=== Work required ===
Output exactly the lines from the one containing "The width and height of the screenshot is (1894, 660)." through the final line of the entries below, both included, and skip the pictures.

=== Available data ===
[Start of section]
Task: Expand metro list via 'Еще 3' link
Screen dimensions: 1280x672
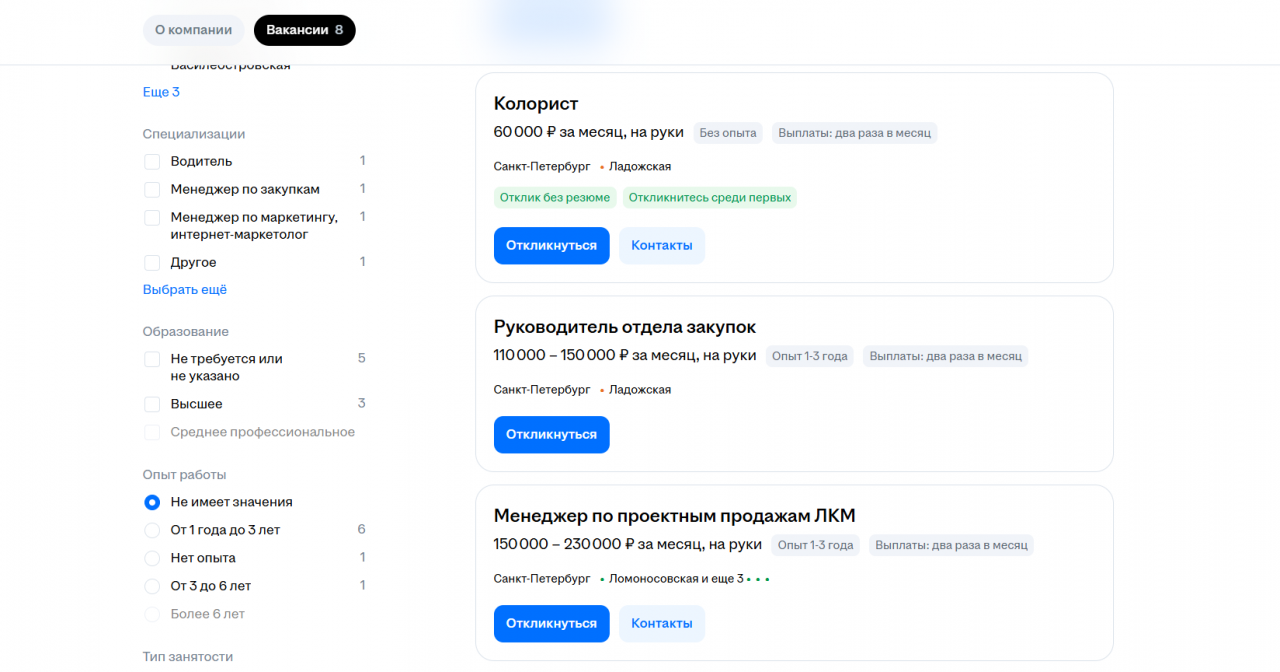Action: (x=161, y=92)
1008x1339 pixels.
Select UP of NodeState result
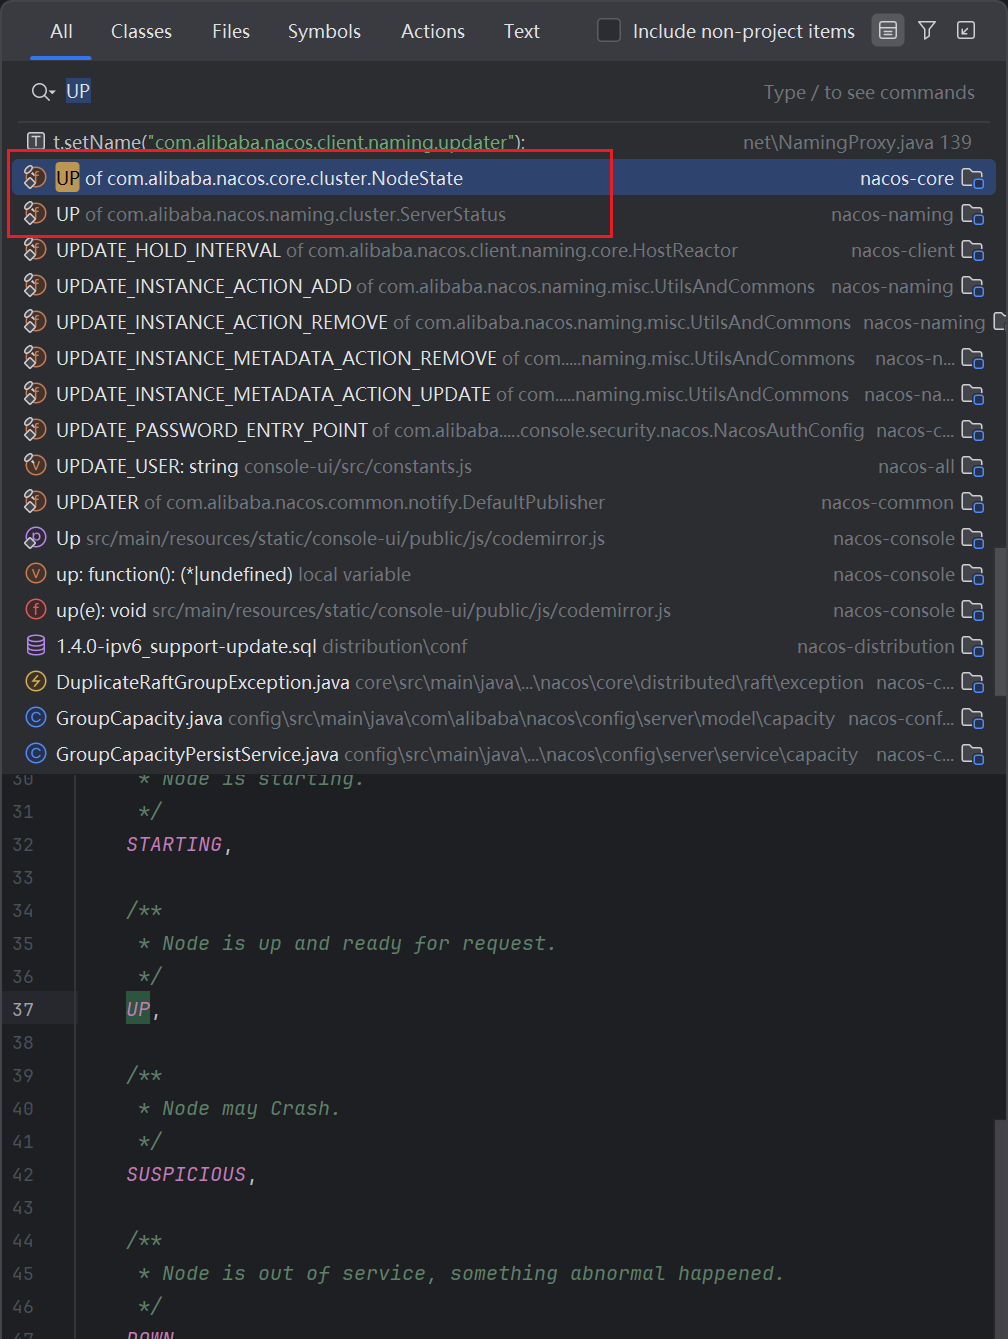tap(260, 179)
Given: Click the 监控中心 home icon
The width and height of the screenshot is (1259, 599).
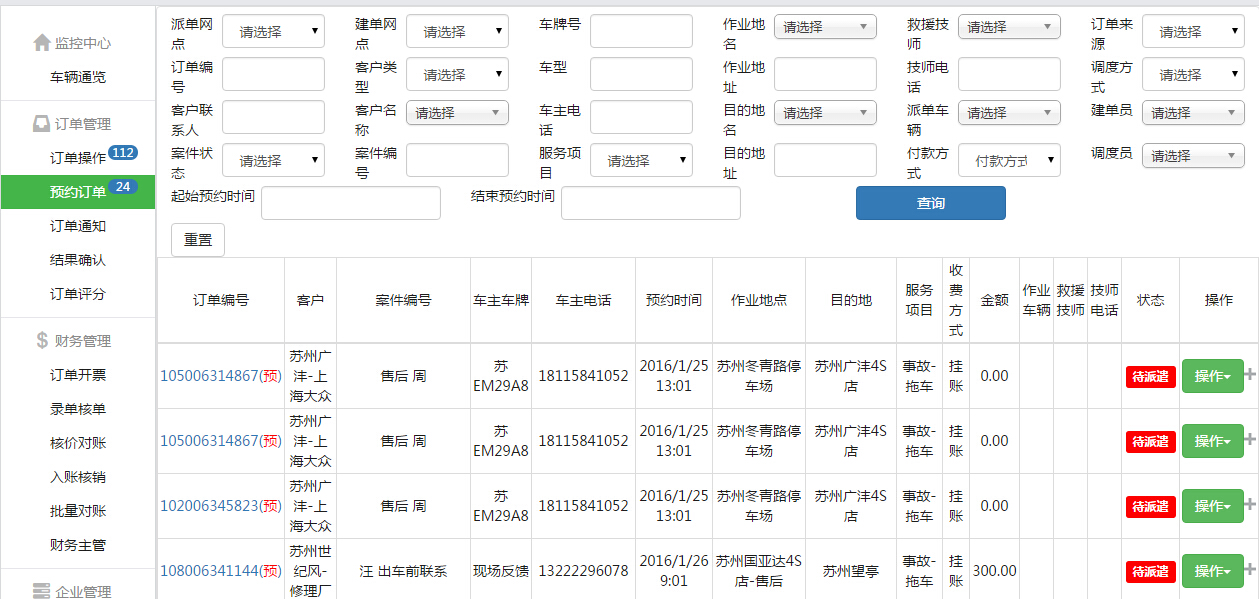Looking at the screenshot, I should [41, 43].
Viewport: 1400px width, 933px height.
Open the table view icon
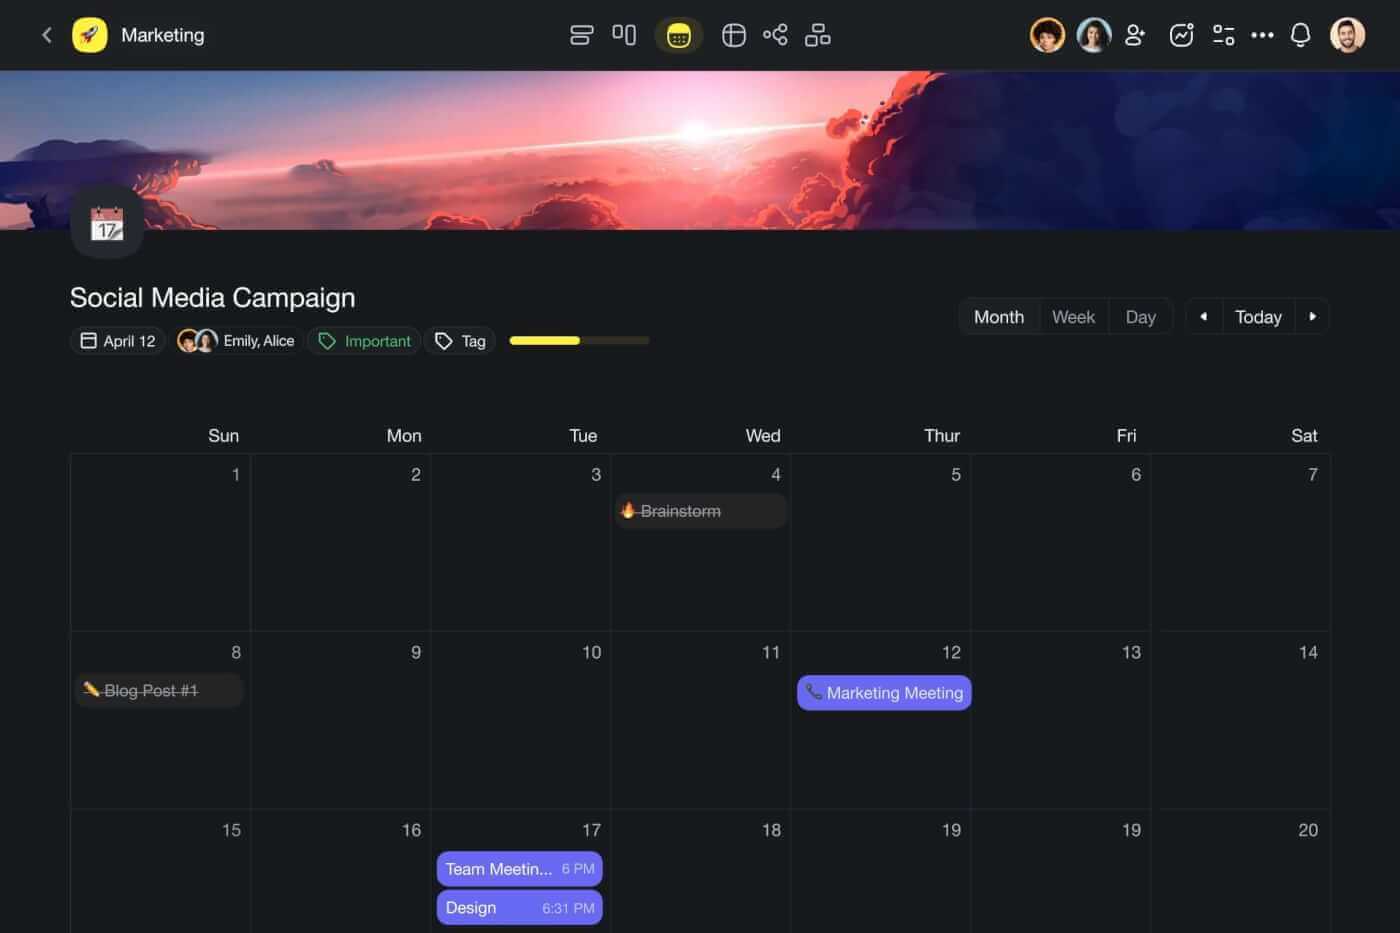click(733, 36)
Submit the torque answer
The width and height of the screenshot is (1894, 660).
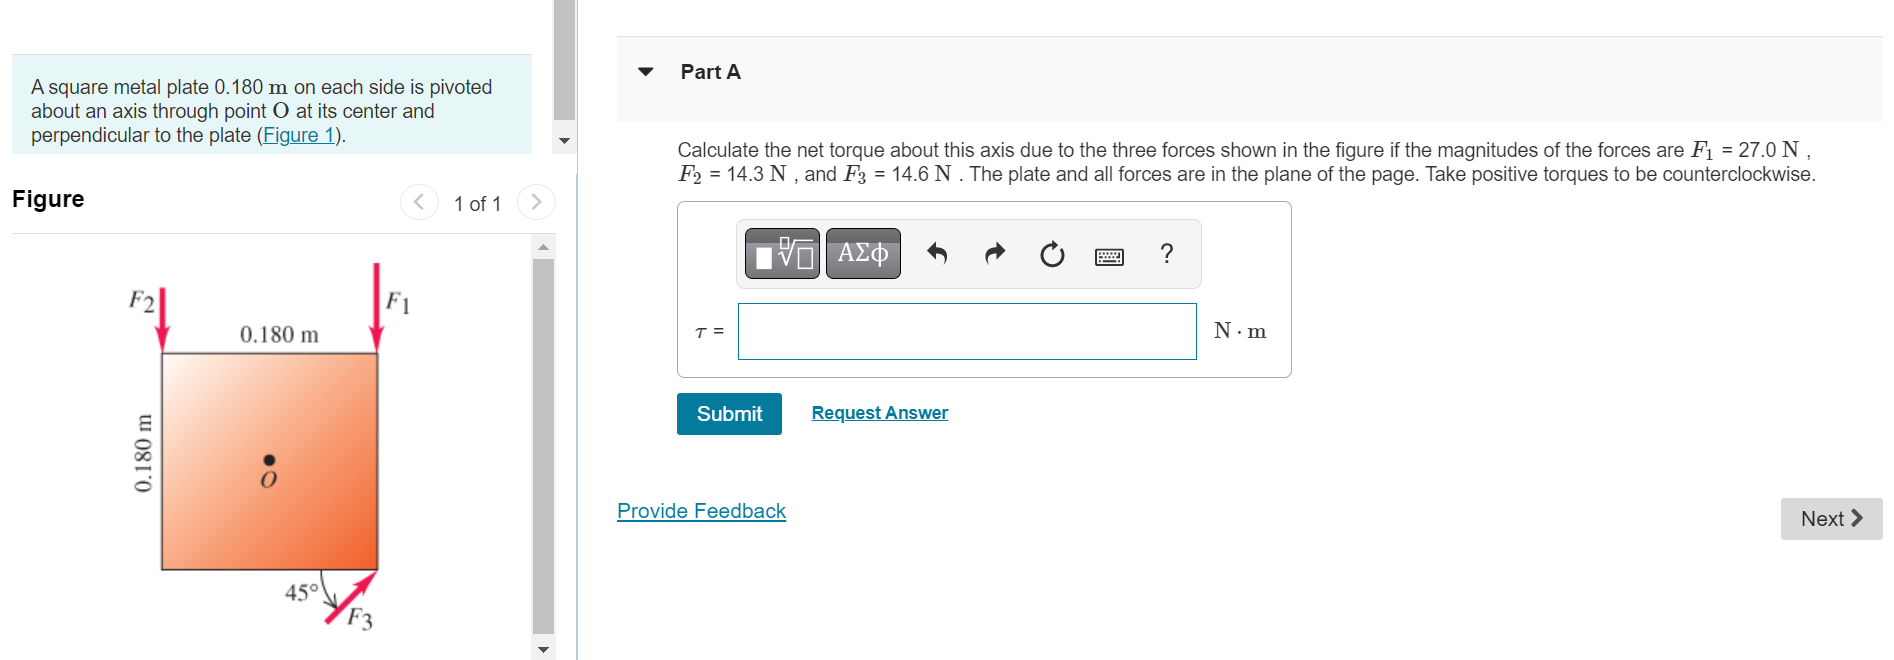[x=729, y=414]
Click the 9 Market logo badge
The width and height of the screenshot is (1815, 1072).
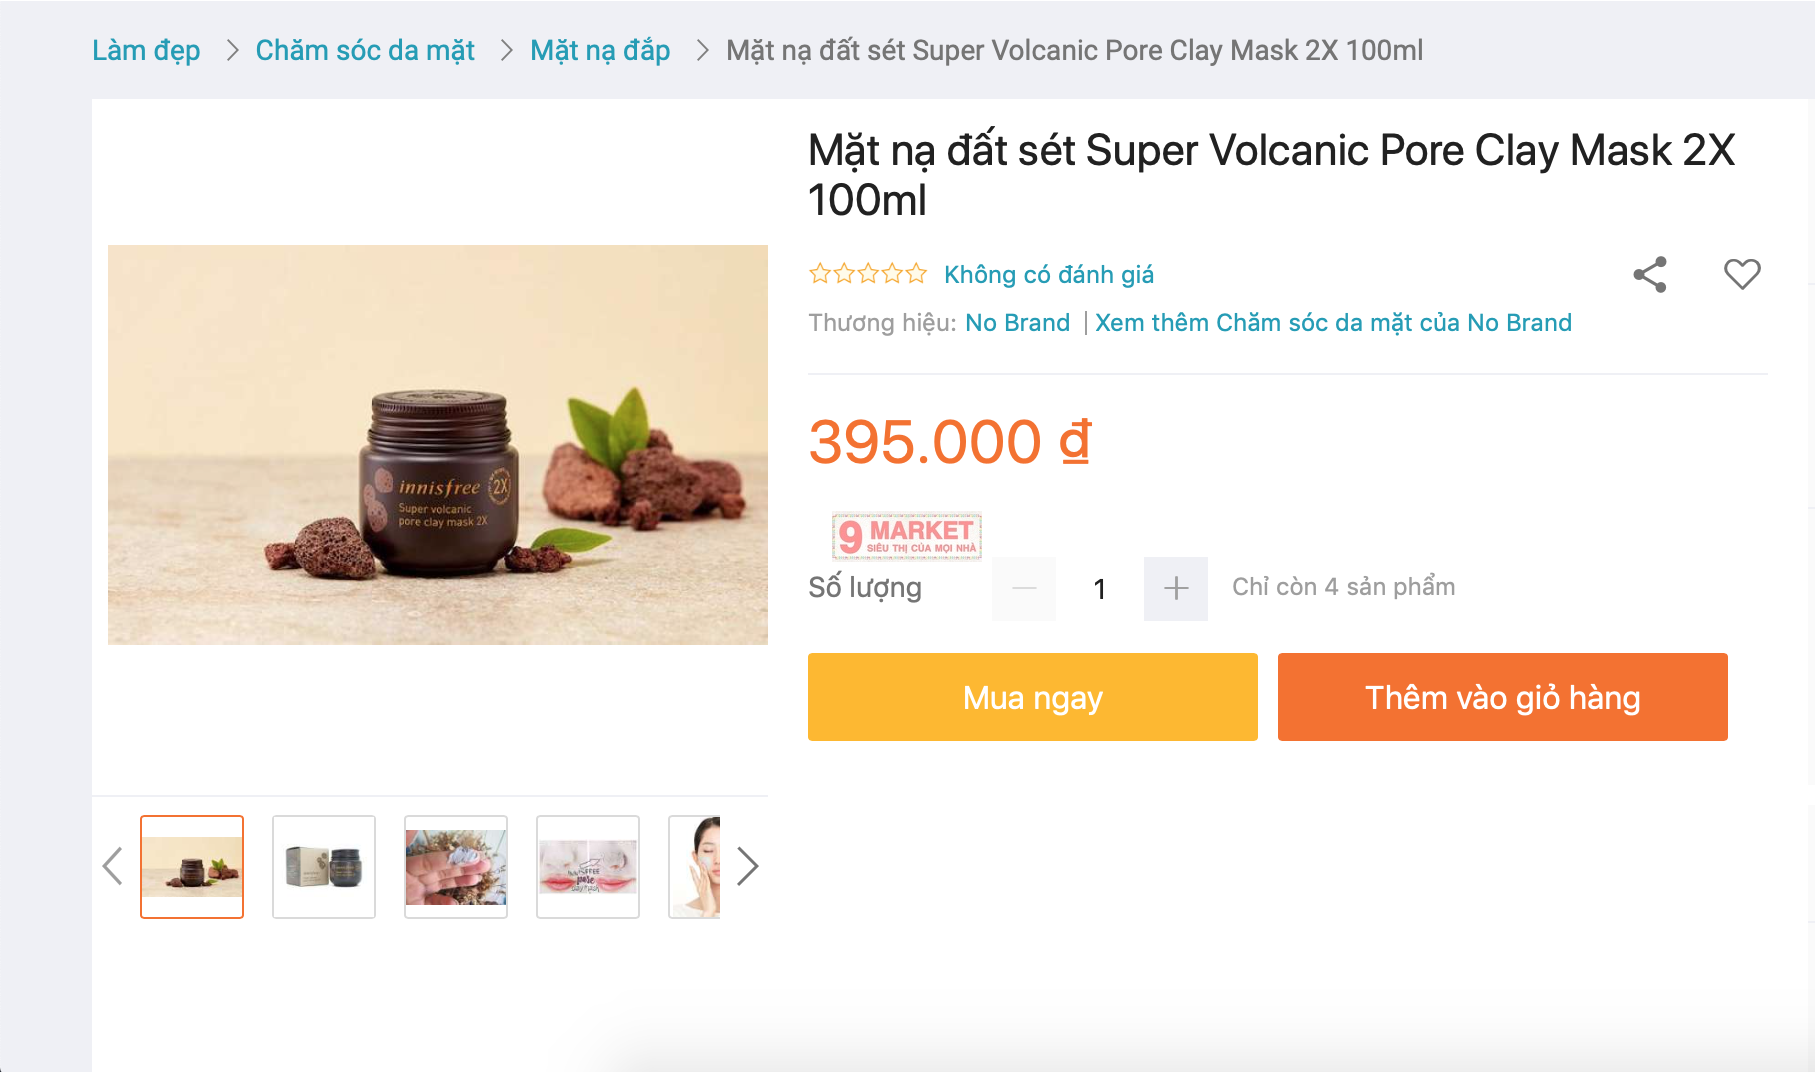[907, 536]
[End of section]
=== Solution to the exercise ===
The width and height of the screenshot is (1894, 660).
[x=729, y=414]
Click the 9 Market logo badge
The width and height of the screenshot is (1815, 1072).
[907, 536]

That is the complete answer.